JUAN CARLOS VILORIA-EL CORREO

  • La exitosa serie sataniza el sistema capitalista y hace el juego al populismo

‘El juego del calamar’ es una de las series más populares de Netflix. En menos de un mes ya la han visto 132 millones de personas y se ha convertido en un fenómeno de masas, abriendo un debate sobre su contenido, sus mensajes implícitos y, especialmente, la conveniencia o no de que la vean los menores. Se argumenta que las imágenes de sangre y violencia pueden perjudicar su percepción de la realidad y conducirles a comportamientos de emulación. Con todo, no deja de ser un poco absurdo este temor cuando los menores practican con armas de toda clase en múltiples videojuegos donde la violencia, la muerte y la sangre son el elemento nuclear. Más preocupante parece el código de valores y de conducta que se transmite enmascarado tras una historia de competencia hasta la muerte y de malvados sin rostro.

El éxito de la serie encaja con la mayor demanda de series o películas de horror, que se ha acrecentado durante la pandemia. Pero además esta historia de competencia hace el juego al populismo rampante en una implícita satanización del sistema capitalista y las desigualdades en las sociedades abiertas. Curiosa paradoja porque la plataforma de entretenimiento por suscripción ubicada en California ha obtenido unas ganancias de 765 millones de euros cuando cada capítulo ha tenido un coste de 2,1 millones. Eso no evita que la historia presente a un grupo de oligarcas malignos enmascarados tras caretas de cerdos como depravados millonarios que se divierten contemplando cómo los pobres, marginados, excluidos de la sociedad capitalista se juegan la vida para conseguir el premio del vil metal.

INFORMACIÓN MOSTRADA ::
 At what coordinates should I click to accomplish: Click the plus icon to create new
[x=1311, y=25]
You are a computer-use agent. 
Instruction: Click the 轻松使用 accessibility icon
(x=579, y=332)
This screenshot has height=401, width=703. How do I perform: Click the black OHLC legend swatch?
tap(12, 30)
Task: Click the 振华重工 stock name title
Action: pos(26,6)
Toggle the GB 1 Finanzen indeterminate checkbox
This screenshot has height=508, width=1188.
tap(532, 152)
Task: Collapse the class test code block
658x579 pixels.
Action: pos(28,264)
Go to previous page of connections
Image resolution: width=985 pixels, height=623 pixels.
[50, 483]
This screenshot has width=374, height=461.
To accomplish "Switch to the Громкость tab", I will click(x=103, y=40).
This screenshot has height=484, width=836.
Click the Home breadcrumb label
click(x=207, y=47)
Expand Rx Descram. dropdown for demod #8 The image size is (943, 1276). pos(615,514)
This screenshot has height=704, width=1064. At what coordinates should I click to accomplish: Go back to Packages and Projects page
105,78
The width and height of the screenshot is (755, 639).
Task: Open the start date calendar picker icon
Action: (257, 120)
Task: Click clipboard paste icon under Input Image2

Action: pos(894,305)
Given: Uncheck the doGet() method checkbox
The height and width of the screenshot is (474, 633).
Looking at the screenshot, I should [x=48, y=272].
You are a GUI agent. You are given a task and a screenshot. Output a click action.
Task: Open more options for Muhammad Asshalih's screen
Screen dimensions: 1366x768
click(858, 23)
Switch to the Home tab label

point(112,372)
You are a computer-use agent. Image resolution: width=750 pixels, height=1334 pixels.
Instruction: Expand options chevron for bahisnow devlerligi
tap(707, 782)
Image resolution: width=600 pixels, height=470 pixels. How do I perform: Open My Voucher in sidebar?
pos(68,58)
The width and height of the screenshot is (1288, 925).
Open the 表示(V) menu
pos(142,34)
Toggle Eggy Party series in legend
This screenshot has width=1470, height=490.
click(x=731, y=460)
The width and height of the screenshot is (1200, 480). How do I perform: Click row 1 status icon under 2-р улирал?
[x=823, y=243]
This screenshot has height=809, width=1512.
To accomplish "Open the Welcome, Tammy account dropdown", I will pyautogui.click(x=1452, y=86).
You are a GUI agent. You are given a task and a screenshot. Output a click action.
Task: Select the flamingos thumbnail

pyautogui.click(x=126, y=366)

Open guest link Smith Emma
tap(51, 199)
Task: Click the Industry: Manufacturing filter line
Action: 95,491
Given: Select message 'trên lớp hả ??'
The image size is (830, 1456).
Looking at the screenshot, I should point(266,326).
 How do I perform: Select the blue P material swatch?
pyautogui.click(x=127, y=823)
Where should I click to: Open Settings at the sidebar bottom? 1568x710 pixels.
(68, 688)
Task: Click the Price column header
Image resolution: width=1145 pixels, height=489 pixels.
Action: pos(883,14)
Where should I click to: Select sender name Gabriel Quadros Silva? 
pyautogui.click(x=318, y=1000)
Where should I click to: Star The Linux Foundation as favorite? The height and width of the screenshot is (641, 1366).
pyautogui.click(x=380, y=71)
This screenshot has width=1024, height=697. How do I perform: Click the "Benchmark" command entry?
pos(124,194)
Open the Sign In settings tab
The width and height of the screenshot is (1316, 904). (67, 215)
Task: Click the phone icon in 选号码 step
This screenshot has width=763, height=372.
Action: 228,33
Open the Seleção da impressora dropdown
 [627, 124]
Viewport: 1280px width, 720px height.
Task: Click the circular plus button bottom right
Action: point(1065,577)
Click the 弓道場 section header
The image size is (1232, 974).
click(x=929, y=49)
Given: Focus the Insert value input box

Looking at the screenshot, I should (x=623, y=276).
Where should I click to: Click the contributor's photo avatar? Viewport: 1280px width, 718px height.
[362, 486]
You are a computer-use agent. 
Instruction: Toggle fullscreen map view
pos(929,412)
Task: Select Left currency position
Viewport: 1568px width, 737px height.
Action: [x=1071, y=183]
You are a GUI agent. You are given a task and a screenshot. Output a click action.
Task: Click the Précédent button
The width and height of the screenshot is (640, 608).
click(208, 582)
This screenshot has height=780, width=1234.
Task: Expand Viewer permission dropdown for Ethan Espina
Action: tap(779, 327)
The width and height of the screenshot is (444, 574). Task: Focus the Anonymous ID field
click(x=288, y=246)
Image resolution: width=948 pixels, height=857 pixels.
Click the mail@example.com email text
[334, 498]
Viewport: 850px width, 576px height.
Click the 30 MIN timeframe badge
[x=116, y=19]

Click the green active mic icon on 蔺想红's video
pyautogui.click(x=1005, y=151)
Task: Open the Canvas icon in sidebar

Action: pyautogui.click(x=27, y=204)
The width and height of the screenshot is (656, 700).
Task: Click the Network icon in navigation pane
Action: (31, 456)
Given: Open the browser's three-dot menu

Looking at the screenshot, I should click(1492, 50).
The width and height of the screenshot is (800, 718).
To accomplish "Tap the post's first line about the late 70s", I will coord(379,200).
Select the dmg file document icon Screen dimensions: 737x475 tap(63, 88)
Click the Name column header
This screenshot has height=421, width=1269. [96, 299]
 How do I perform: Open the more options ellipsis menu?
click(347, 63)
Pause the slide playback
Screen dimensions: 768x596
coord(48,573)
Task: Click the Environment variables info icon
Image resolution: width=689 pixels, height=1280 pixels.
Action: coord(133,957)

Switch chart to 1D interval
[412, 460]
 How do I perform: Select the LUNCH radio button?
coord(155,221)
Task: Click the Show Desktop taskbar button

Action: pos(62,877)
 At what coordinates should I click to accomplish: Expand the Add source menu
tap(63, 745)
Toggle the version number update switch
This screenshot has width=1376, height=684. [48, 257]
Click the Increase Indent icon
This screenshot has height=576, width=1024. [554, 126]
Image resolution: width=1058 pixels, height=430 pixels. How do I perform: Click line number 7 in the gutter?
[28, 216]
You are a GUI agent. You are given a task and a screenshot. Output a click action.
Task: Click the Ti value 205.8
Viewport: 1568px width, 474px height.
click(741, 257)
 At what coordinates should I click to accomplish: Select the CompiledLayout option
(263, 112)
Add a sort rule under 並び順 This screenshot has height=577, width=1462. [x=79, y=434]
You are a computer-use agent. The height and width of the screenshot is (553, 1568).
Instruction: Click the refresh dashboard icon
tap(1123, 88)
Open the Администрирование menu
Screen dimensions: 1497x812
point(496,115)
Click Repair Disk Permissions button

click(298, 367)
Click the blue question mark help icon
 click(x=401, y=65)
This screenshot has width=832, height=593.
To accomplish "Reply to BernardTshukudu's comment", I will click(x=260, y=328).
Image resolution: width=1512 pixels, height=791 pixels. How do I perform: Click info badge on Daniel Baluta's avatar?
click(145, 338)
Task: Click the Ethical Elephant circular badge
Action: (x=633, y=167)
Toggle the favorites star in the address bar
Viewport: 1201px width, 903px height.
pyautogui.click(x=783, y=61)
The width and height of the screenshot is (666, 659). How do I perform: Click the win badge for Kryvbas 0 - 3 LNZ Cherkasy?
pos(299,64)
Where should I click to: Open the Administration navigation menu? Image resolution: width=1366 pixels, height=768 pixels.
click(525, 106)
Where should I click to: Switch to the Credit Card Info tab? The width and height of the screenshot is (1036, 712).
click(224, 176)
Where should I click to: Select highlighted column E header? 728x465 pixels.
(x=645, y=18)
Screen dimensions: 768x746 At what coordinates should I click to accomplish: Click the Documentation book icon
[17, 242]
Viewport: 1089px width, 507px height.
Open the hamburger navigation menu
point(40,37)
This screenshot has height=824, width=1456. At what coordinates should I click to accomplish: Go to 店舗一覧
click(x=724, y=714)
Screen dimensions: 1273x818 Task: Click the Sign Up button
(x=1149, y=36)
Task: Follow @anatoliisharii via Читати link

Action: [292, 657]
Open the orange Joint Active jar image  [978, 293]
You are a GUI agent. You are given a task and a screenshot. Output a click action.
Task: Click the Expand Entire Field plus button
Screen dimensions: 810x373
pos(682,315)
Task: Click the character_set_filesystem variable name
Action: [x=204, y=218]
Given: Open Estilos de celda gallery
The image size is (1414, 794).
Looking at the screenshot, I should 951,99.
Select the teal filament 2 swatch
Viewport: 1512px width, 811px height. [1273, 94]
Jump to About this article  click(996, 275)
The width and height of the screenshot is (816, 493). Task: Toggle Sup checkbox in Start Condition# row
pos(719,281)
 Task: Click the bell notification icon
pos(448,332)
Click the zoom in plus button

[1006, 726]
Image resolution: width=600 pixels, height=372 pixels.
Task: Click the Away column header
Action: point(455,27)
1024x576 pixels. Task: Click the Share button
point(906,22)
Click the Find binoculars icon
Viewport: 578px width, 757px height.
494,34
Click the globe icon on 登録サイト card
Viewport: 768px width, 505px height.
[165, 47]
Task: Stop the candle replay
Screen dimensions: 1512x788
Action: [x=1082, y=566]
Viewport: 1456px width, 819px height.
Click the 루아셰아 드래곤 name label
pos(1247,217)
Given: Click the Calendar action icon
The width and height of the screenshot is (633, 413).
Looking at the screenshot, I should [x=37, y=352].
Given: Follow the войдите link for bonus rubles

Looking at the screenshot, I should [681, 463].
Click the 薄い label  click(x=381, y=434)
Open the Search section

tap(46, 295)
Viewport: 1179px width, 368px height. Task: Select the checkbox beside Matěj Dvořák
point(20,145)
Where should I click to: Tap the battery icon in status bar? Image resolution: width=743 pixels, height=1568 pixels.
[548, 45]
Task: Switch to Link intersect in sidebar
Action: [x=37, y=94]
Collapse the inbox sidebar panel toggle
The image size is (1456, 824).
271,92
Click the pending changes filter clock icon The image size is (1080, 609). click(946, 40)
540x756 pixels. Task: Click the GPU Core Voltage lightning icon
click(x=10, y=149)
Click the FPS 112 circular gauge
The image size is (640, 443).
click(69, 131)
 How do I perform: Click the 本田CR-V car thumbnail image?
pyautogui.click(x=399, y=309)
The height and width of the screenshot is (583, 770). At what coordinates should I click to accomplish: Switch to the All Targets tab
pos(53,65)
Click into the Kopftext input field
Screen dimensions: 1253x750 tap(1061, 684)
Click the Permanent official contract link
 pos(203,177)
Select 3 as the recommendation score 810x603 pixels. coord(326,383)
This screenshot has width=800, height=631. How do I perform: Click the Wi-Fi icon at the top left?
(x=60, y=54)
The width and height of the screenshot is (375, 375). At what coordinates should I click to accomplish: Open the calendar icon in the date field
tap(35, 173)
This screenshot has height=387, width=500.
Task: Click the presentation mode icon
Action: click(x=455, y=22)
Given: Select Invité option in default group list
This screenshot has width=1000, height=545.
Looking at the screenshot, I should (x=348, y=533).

OBJETIVO DEL EJERCICIO ::
Redacta la continuación del artículo sobre ‘El juego del calamar’, empezando justo después de su última oración.

RESPUESTA AL PROBLEMA ::
Las actitudes morales que durante la historia pueden surgir, como solidaridad, compañerismo, amistad, acaban rendidas a la avaricia y el egoísmo del dinero. Los concursantes aparecen como peleles manejados por el capital que los arroja a la depravación. Todo se sacrifica al becerro de oro. El mal es el dinero y sus propietarios, para quienes la vida de los otros no vale nada, se dedican a retozar mientras ven cómo son abatidos los concursantes que pierden. Que pierden la partida en un juego infantil donde no se requiere ni talento, ni formación, ni excelencia sino malicia y astucia para neutralizar al competidor. Pim, pan, pum, y al cajón, la incineradora y adiós.

El ‘big data’ tomará nota de la pasión que este tipo de historias ha desatado entre el público y pronto proliferarán como setas en las plataformas de ‘streaming’. Aunque tampoco hay que preocuparse excesivamente porque, como dice el sociólogo Patrick Senécal, con todas las historias de amor que se han llevado al cine, las personas deberían amarse mucho más y no es lo que ocurre. Así que por qué el horror debería tener más influencia que las historias de amor.